I do not mean to come over as bashing Drobo for their offering, this is not the point of this post, honestly not. But when you use words like this you should be ready to play in the big boys playground and not go half-hearted into your offering.

Built on proven BeyondRAID technology, Drobo redefines IT economics by delivering award-winning iSCSI SAN storage and advanced capabilities usually reserved for more expensive  enterprise solutions.

Drobo iSCSI SAN storage is designed to provide reliable and high performance storage to servers running business-critical applications like data protection, email, and server virtualization. It connects seamlessly to your existing TCP/IP network and utilizes the industry-standard iSCSI protocol to provide simple, consolidated storage for your servers.

So here is my personal view on this product.

The Drobo B1200i is a great entry level storage for a small business - it has great value for its price. It is simple to use and allows you to expand as you grow. Service is guaranteed NBD 24x7 (in certain cases).

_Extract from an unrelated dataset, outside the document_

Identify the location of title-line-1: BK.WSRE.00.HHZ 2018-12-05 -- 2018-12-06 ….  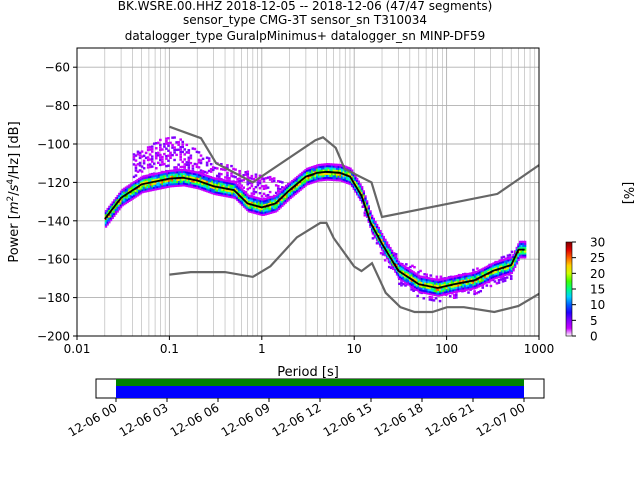
(306, 6).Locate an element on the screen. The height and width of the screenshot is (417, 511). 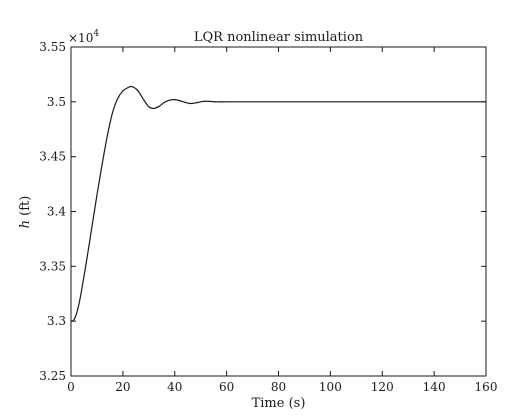
x-tick-label: 120 is located at coordinates (382, 387).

It still seems to me that this is still a product that is not yet ready for the business (at least not to host your mission critical apps). the marketing look and feel of these devices is to appeal to the home user not to the Infrastructure Administrator.

If I were to bet my business on a storage device, this would not be it. At least not at this current version.

Disclosure:

Tech Field Day is a sponsored event by the companies that are presenting. That means my travel & lodging expenses were covered by these vendors. I did take personal vacation days to attend this event. And I am under no obligation to promote any of these companies.